L'artigiano di Cattolica Eraclea è stato ucciso dai colpi sferrati contro la sua nuca utilizzando una lastra di marmo. Parla il fratello: "Lo hanno ucciso come un cane. Perché?". Il giallo dei soldi che conservava in tasca mai più ritrovati. Rapina finita male o debiti di gioco?

Il laboratorio posto sotto sequestro in cui è stato ucciso Giuseppe Miceli

Ad agire sarebbero state più persone e ad ucciderlo sarebbero stati i colpi sferrati contro la sua nuca utilizzando una lastra di marmo. L’autopsia ha confermato i sospetti degli investigatori: Giuseppe Miceli, l’artigiano di 68 anni trovato cadavere ieri mattina dal fratello nel suo ufficio di Cattolica Eraclea, a pochi passi dal laboratorio dove lavorava il marmo, è stato ucciso e l'omicidio sarebbe avvenuto la sera di domenica 6 dicembre.

A confermarlo è stato l'esame autoptico, iniziato stamani nell’obitorio dell’ospedale “San Giovanni di Dio” di Agrigento e concluso nel pomeriggio, che ha anche chiarito quel taglio tra la gola e il mento: per i medici legali incaricati dalla Procura della Repubblica di Agrigento sarebbe una ferita successiva alla morte e quindi provocata probabilmente dalla caduta sul pavimento della vittima. Ora gli inquirenti indagano per capire il movente del delitto.

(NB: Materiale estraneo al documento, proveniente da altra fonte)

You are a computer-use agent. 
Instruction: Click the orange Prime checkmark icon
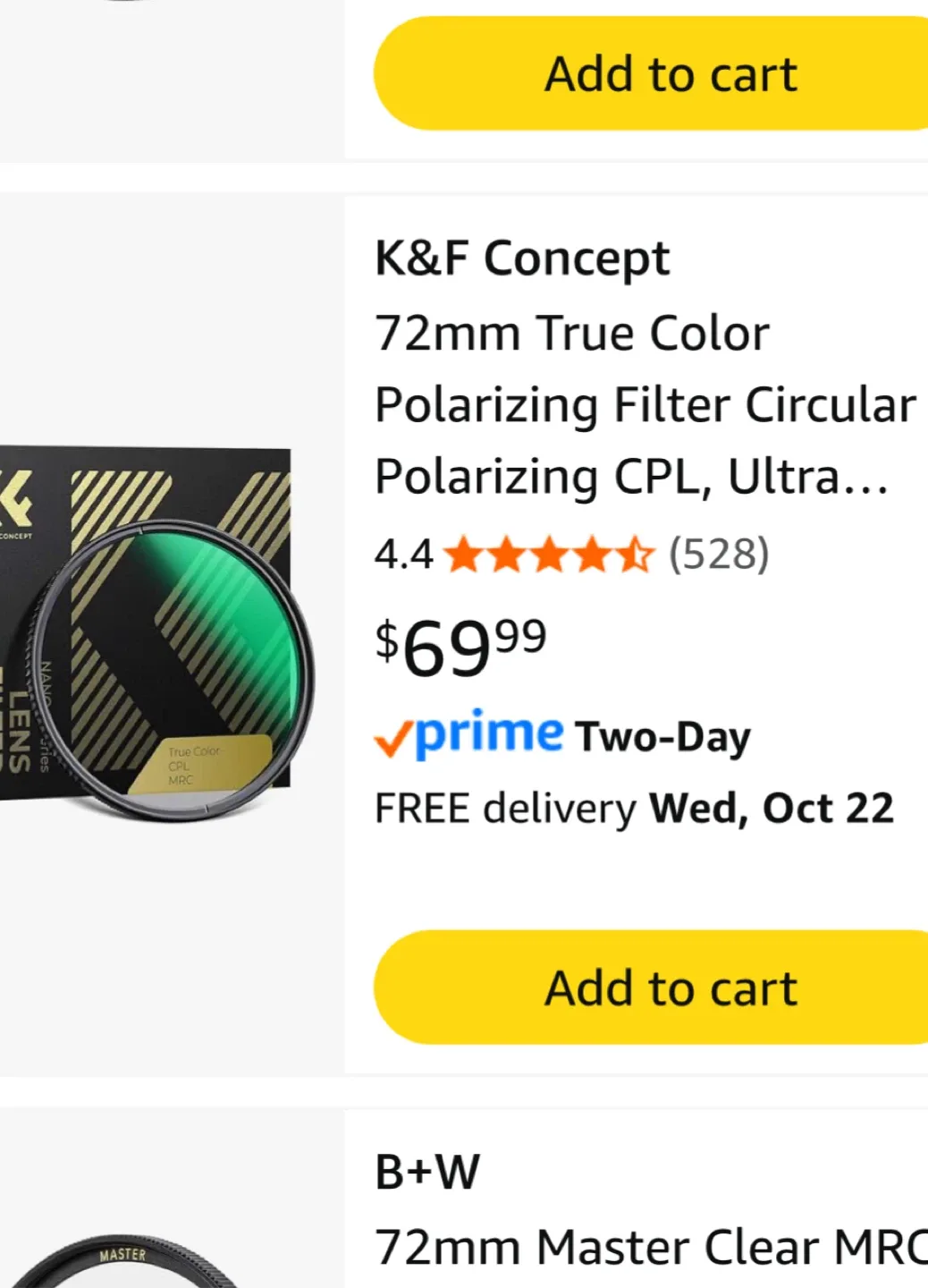(392, 741)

LA RAPINA E I SOLDI SCOMPARSI. Secondo quanto riferito dal fratello, Ignazio Miceli, ai carabinieri che indagano sul caso, la vittima avrebbe avuto in tasca dai 250 ai 300 euro contanti, ricevuti nel pomeriggio come acconto per il pagamento di due lavori svolti nella vicina Montallegro. Soldi che, però, non sono stati mai più trovati: gli assassini, quindi, potrebbero essere ladri occasionali che hanno deciso di rapinare l'uomo, perdendo poi il controllo della situazione. 

I DEBITI E IL VIZIO DELLE SCOMMESSE. Cattolica Eraclea è un paese sotto shock. Tutti conoscevano Giuseppe Miceli e tutti lo ricordano come un gran lavoratore. Tutti i giorni, dopo aver preso il caffè nel solito bar di via Oreto, si recava nel suo laboratorio e iniziava a lavorare. Senza moglie e senza figli, l'uomo spendeva i suoi soldi facendo scommesse calcistiche e giocando al superenalotto. Nient’altro. Un vizio che in passato lo avrebbe portato ad avere qualche debito, "ma - dicono gli amici e i familiari - roba di poco conto".

LE INDAGINI. Gli investigatori, coordinati dal pm Silvia Baldi della Procura di Agrigento, stanno vagliando tutte le ipotesi. Sembra che un'autovettura sia stata vista sfrecciare dalla via Francesco Crispi (dove è avvenuto il delitto) nella sera di domenica, proprio nelle ore in cui è stato commesso l'omicidio. E sembra anche che l'auto sia stata notata all'uscita del paese da una pattuglia dei carabinieri che stava facendo un posto di controllo che, però, non è riuscita a bloccarla. "Lo hanno ucciso come un cane - ha detto il fratello, Ignazio Miceli - . Può un uomo arrivare a far tanto soltanto per soldi?".